Memiliki keturunan selain perwujudan Gharizah Nau’ ( naluri berkasih sayang) Allah pun memberi anak sebagai anugerah sekaligus amanah. Ini adalah hal prerogatif Allah swt., sebagaimana firman Allah yang artinya,” Milik Allah-lah kerajaan langit dan bumi; Dia menciptakan apa yang Dia kehendaki, memberikan anak perempuan kepada siapa yang Dia kehendaki dan memberikan anak laki-laki kepada siapa yang Dia kehendaki” (TQS asy-Syura:49). Lantas dengan alasan apa manusia pongah membuat aturan sendiri?

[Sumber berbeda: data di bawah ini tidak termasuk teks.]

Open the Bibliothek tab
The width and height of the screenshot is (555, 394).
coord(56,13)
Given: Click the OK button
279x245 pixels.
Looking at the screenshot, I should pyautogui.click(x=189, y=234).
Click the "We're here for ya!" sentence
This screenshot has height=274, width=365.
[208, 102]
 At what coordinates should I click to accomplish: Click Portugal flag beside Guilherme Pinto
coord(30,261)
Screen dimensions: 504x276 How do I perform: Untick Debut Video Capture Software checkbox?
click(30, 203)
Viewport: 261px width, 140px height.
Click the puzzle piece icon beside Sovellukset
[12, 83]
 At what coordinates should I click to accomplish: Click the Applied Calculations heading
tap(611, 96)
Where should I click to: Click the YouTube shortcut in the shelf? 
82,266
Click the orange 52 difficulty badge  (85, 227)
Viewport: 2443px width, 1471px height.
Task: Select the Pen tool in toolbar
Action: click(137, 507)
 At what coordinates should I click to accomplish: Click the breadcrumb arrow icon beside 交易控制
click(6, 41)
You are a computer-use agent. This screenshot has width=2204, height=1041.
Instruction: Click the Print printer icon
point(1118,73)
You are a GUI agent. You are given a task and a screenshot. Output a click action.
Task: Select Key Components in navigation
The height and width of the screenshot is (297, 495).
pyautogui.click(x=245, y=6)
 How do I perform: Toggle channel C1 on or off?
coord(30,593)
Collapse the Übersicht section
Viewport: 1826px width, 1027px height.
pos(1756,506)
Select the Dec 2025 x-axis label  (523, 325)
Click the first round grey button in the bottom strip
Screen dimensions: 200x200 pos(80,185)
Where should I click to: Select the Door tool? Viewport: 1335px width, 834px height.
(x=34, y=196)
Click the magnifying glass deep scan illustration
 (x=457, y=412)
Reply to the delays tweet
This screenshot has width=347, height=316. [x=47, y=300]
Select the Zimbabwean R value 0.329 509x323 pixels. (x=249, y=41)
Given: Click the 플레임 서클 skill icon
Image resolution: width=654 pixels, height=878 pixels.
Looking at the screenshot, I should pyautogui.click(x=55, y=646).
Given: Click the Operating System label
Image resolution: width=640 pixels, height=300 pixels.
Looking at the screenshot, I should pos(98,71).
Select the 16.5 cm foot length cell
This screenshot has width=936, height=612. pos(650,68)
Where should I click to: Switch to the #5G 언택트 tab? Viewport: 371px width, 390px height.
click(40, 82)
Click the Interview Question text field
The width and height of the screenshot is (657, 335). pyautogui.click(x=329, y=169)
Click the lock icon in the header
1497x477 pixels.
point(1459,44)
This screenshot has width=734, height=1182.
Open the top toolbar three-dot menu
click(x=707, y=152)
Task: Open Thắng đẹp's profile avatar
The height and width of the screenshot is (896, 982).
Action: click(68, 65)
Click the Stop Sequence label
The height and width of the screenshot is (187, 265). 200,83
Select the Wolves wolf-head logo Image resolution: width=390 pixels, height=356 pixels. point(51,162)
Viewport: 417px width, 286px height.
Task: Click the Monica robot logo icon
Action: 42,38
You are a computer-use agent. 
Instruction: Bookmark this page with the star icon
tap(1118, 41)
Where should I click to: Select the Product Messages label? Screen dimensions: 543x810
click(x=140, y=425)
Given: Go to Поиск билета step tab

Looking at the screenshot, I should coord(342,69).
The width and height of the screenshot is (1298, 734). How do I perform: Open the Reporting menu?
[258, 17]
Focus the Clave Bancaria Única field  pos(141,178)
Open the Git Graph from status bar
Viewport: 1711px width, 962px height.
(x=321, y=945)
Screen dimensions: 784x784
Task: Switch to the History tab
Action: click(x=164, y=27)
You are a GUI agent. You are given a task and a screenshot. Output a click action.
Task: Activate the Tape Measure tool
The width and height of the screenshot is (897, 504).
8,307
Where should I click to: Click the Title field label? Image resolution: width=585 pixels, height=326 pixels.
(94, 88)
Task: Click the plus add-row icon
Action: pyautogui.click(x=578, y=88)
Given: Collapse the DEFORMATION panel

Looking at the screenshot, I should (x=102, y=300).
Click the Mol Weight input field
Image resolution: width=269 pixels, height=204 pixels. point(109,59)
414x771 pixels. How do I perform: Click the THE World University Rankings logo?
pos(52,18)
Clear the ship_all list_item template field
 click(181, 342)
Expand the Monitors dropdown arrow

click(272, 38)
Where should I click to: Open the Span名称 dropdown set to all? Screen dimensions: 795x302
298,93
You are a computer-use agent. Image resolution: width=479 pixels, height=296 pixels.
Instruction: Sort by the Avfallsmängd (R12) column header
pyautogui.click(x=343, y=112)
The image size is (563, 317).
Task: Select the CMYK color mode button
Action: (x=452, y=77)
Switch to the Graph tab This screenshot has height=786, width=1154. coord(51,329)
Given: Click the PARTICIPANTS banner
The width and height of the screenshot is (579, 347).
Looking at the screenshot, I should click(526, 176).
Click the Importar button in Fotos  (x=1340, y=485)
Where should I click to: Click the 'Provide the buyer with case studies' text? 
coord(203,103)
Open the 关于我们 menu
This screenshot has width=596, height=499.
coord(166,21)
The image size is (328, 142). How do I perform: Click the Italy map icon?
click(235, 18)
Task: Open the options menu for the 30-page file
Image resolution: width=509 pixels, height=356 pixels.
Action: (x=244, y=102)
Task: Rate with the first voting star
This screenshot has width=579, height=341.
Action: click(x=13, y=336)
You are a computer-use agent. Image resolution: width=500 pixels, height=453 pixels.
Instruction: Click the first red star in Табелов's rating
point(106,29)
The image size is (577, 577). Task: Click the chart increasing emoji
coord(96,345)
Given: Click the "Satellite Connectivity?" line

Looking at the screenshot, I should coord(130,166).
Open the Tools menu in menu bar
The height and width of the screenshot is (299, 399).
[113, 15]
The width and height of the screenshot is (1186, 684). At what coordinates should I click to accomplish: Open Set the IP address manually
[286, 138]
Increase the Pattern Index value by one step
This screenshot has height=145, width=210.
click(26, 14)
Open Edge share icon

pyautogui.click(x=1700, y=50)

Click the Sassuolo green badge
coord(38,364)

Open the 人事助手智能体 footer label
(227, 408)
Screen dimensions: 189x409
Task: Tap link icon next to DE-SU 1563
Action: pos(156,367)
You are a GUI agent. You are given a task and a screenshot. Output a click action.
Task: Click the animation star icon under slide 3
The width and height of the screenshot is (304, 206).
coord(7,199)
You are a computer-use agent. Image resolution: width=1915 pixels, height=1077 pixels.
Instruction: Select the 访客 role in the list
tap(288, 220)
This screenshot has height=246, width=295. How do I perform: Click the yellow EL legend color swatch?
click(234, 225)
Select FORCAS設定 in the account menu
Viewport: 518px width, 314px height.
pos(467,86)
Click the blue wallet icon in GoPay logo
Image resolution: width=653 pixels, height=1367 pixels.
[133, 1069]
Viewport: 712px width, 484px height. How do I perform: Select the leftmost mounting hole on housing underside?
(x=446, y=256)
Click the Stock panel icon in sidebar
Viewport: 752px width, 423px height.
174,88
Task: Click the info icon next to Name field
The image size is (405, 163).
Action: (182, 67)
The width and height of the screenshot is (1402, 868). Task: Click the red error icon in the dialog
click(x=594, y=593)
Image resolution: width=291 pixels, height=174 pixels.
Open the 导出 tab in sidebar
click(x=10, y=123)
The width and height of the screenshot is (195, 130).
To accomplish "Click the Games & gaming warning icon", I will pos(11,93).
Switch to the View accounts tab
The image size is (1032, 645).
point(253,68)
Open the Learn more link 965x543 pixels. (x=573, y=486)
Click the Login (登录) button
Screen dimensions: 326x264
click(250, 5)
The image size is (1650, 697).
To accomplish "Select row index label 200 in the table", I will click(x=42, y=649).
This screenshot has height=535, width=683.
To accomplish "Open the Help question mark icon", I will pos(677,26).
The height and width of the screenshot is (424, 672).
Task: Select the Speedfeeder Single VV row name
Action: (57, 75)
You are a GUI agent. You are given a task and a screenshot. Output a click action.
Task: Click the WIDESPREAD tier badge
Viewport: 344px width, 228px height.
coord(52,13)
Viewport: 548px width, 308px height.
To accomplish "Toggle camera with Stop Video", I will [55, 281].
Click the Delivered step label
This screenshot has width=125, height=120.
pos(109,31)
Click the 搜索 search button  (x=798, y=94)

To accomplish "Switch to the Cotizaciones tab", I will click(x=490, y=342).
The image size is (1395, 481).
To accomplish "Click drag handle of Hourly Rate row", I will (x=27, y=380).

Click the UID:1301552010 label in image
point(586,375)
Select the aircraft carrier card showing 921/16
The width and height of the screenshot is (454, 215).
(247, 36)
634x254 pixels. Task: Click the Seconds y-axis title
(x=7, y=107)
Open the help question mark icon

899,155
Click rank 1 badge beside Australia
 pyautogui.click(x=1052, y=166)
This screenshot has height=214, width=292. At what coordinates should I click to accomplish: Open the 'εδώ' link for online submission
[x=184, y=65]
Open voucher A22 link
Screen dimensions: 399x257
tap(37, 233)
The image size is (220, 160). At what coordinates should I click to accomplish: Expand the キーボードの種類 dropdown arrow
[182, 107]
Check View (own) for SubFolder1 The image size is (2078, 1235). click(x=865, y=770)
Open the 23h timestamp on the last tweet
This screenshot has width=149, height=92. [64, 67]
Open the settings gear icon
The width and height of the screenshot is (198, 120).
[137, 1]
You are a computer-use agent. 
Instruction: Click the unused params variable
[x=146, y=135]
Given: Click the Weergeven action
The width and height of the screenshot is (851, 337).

Islam Sistem Terbaik Anti Childfree
Perilaku Childfree dan kampanyenya perlu diwaspadai, sebab ia hanyalah dampak. Pun semua yang dijadikan alasan untuk sah melakukan Childfree berpangkal pada satu persoalan, yaitu tidak diterapkannya sistem Islam secara menyeluruh. Sebaliknya berkiblat pada cara pandang kafir barat yang memuja kebebasan.
Dalam pandangan Islam, hakikat tujuan pernikahan adalah untuk melestarikan keturunan dan mendapat keberkahan pahala yang mengalir tanpa putus, yaitu melalui anak keturunan yang saleh, amal saleh, dan jariah ilmu yang bermanfaat. Maka ini perlu support sistem dari negara yang perannya adalah Raain ( pengurus umat).
Diantaranya ada jaminan kebutuhan pokok yang enam, sandang, pangan, papan, kesehatan, pendidikan dan keamanan dipenuhi negara. Pembiayaan berasal dari Baitulmal yang berisi hasil pengelolaan harta kepemilikan umum, kepemilikan negara dan zakat.
Negara tidak memberlakukan pajak, dan tidak pula menjadikan kebijakan negara kafir sebagai peraturan yang diratifikasi. Negara ini adalah negara berdasarkan syariat, yaitu Khilafah. Wallahualam bissawab. [ LM/ry ].